Dallas Sen. Don Huffines’ bill takes the prospect of deregulation a step further. It would erase local rules not just for Uber and Lyft, but also for taxi cabs and limo services, while preserving only insurance requirements and the barring of registered sex offenders from being drivers.

It might sound like a radical notion, but it’s one the sophomore senator stresses is important for the broader economy.

“This is the free market,” Huffines told Watchdog, emphasizing the need to crack down on cronyism. “The days of coming down to the state Legislature and legislating away your competition are over. That’s my goal … have a real free market and a complete level field.”

Austin Transportation Director Robert Spillar made a similar suggestion to the city in 2016 right after Uber and Lyft skipped town.

“A transition from the current system of managed competition to an open-entry system would provide a truly competitive marketplace,” Spillar wrote in a memo to the City Council. “This would require the City of Austin to abandon the taxi franchise model for an operating authority system … a deregulation of the taxi and limousine industries in Austin and would allow these mobility providers to compete in the open market, with the transportation network companies and with each other.”

Austin Mayor Steve Adler told Watchdog he looks forward to discussing the proposals with state lawmakers and “sharing what we’ve learned from our experience in Austin.”  He declined to comment on the individual proposals, but has previously defended the city’s regulations on fingerprinting drivers.

Huffines says consumers, not politicians, should be driving the process.

“Government is the threat to all new ideas and innovation. We need to get the government out of the way,” Huffines said. “Let the consumer decide.”

Spokesmen for Uber and Lyft expressed generic support for both measures, but wouldn’t offer an opinion about which they preferred to see enacted.

“No matter where people live in the Lone Star State, they deserve the same economic opportunity and access to reliable transportation options that Uber provides,” Uber Texas lead spokesperson Trevor Theunissen told Watchdog.

Lyft spokesperson Chelsea Harrison said it was nice to see “state leaders recognize the importance of consistent ridesharing regulations.”

Austin Cab General Manager Ron Means said he wants to see the state enact regulations on both ridesharing and taxis.

“If they have rules, we should have rules,” said Means, who blasted Spillar’s Austin deregulation proposal as an example of “people who are over the industry that don’t know anything about the industry.”

The major players in Texas’ taxi industry, Yellow Cab, are staying quiet on the issue. Neither the Dallas nor San Antonio offices replied when asked by Watchdog about the proposed bills. But that doesn’t mean Yellow Cab is going to let the changes slip through the legislature without a fight. The Eppstein Group is listed with the Texas Ethics Commission as Yellow Cab’s lobbyists, while Texas Taxi Inc. has hired the Garcia Group as its lobbyist. Principle Joe Garcia spent most of the 1990s at the Capitol as chief of staff for state Sen. Eddie Lucio, while co-lobbyist Katy Johnson worked in state Rep. Ryan Guillen’s office until 2014.

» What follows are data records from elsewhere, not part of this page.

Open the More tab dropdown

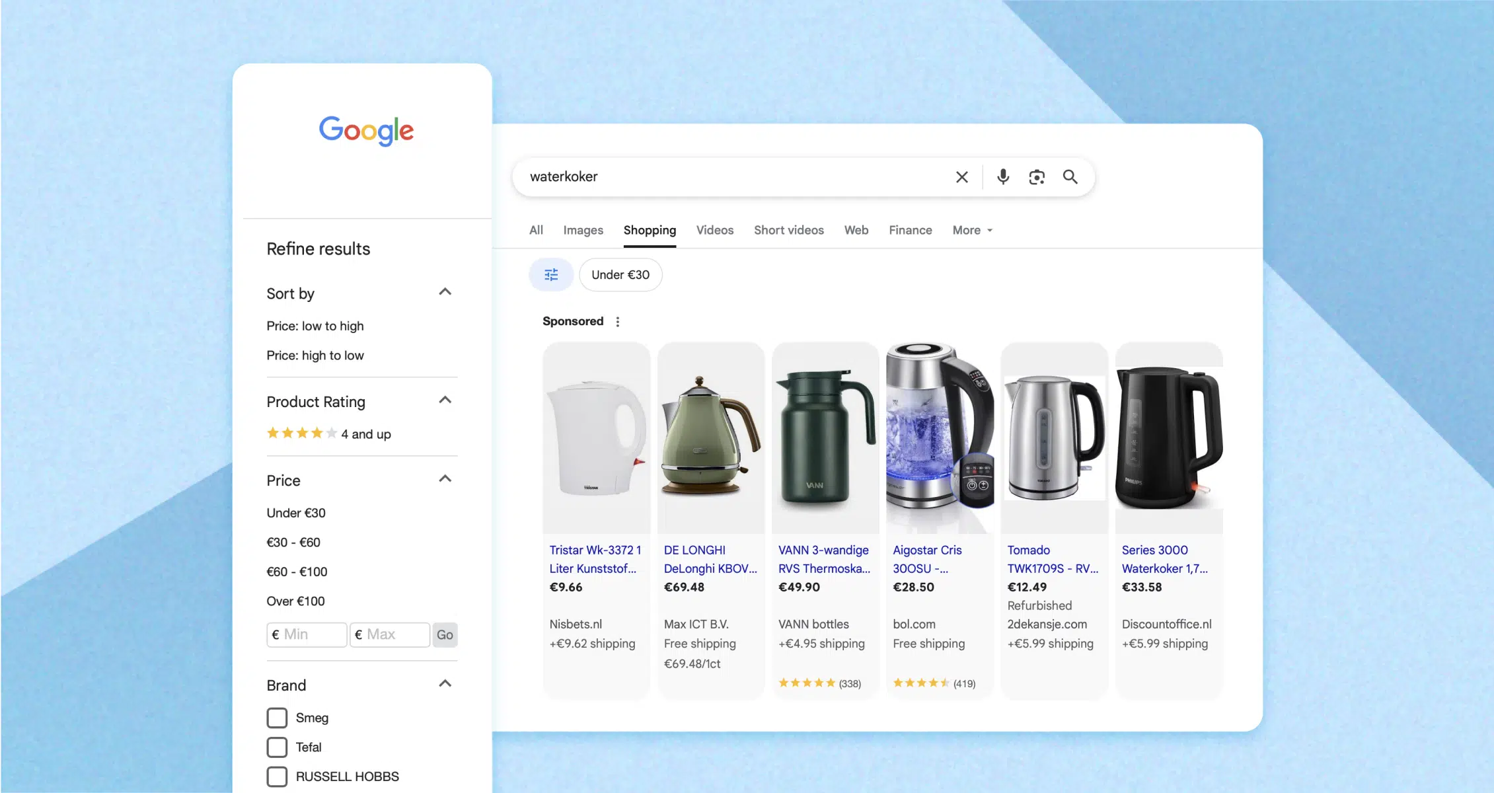click(x=971, y=230)
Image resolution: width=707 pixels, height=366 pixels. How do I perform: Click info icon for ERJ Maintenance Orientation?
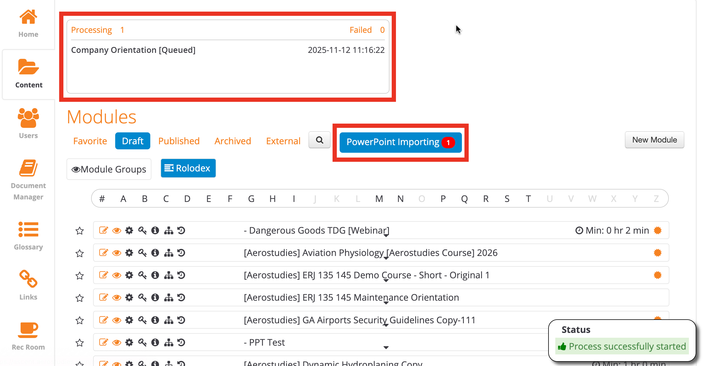point(155,298)
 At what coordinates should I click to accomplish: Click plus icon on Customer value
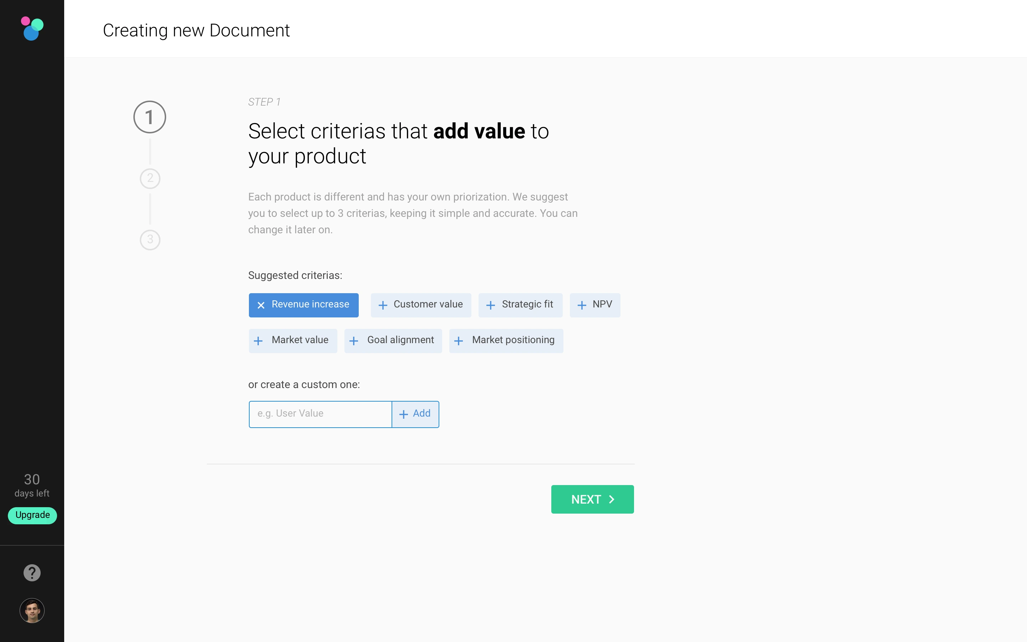[383, 305]
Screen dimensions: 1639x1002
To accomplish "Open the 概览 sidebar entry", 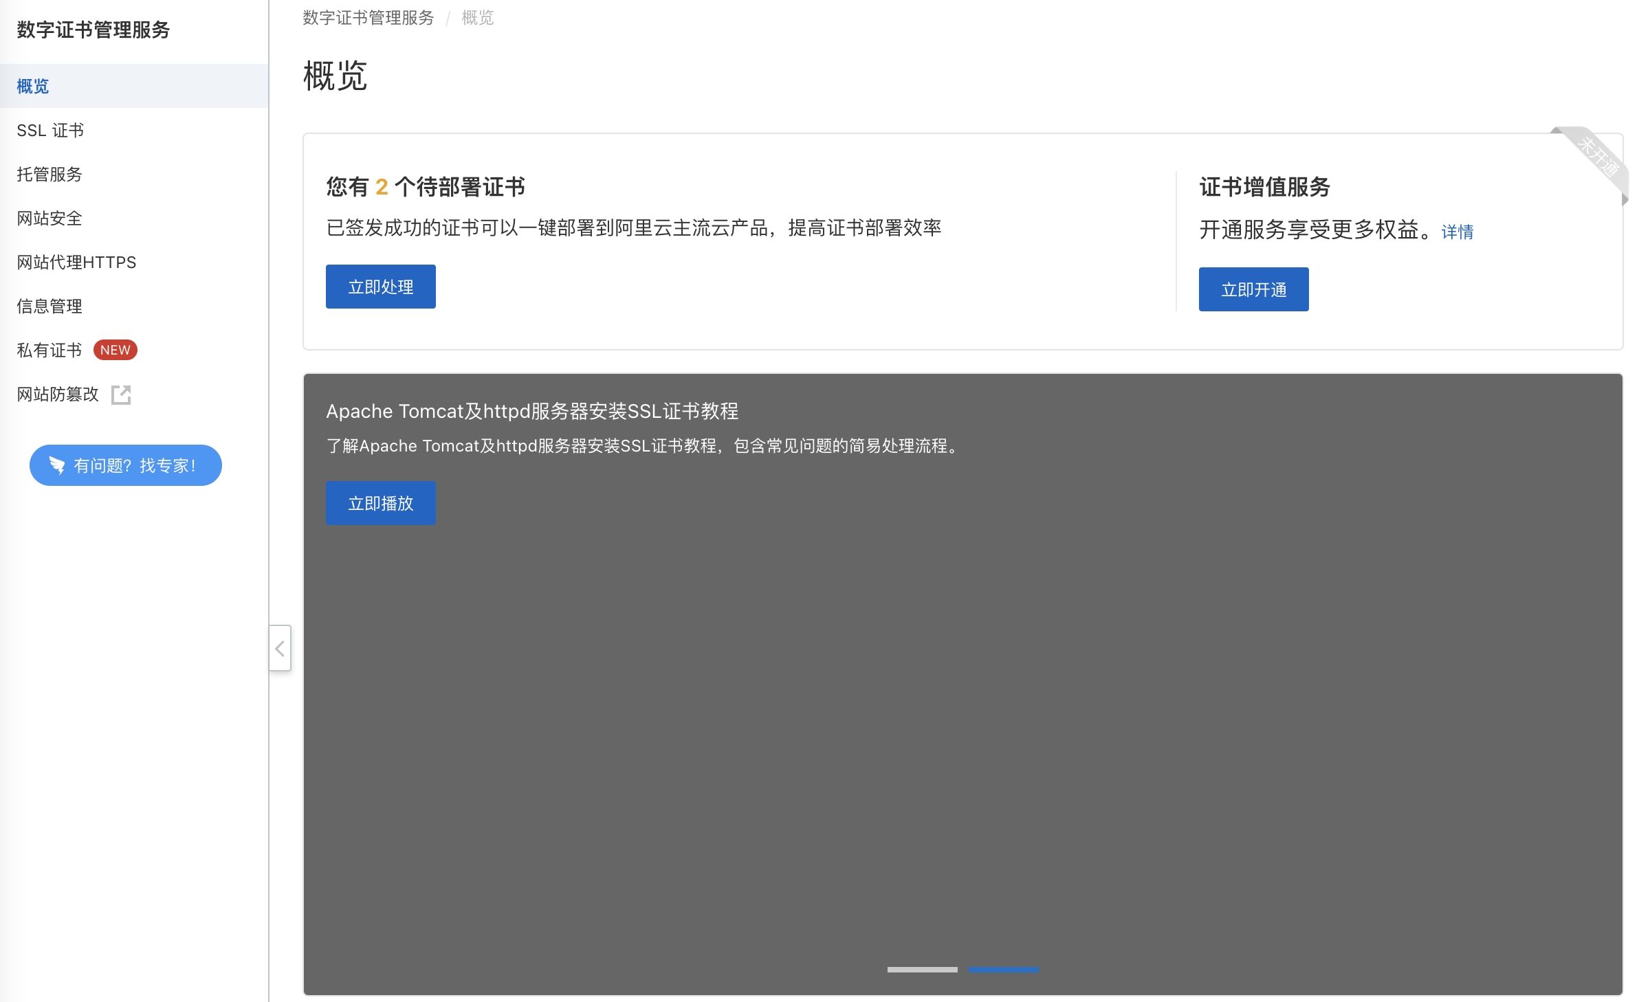I will 32,86.
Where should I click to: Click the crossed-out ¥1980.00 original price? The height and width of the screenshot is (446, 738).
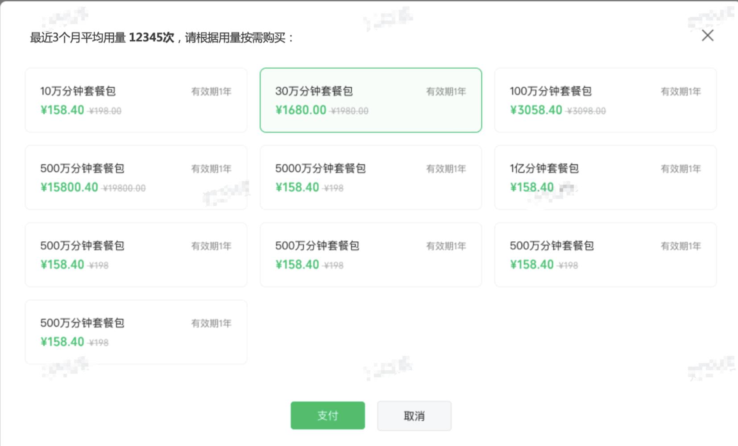350,111
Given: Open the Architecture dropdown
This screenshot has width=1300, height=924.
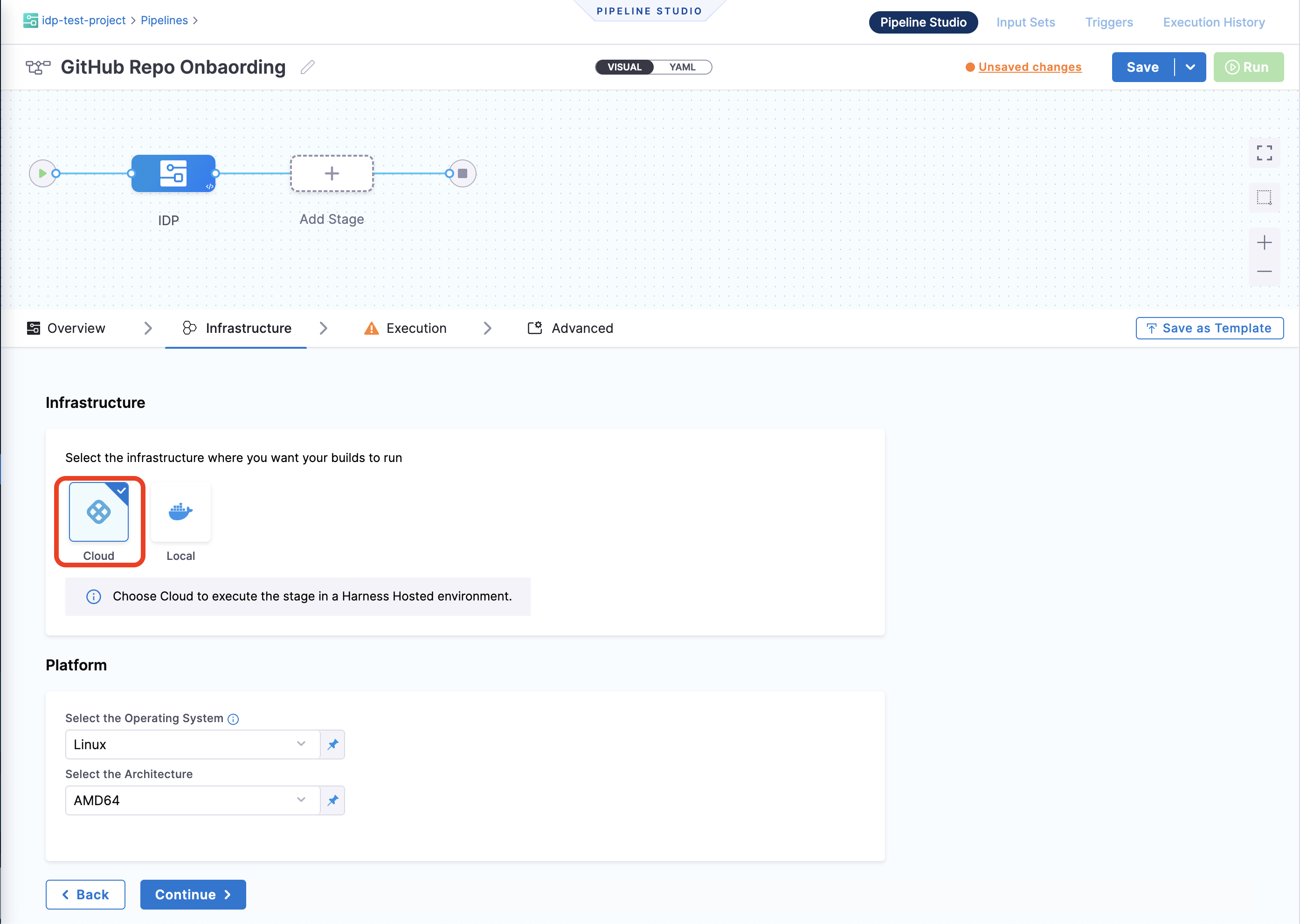Looking at the screenshot, I should point(192,800).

Process could play a key role in the outcome, including which Senate committee will review the bills.

The Transportation Committee seems the most logical, but Huffines has floated the idea of putting both ridesharing bills into the Business and Commerce Committee. Senate rules put the decision in the hands of Lt. Gov. Dan Patrick. He appears to have a good relationship with both men — Huffines endorsed Patrick for lieutenant governor in 2014, while Nichols and Patrick worked together on transportation issues in 2015 — but TNC regulation is not on Patrick’s list of priorities.

No companion measure for either bill has been introduced in the Texas House, but Transportation Committee chair Joe Pickett, an El Paso Democrat, told Watchdog he expects to see at least one ridesharing bill filed. Pickett said he would prefer some “basic protection for the public,” including background checks and insurance requirements.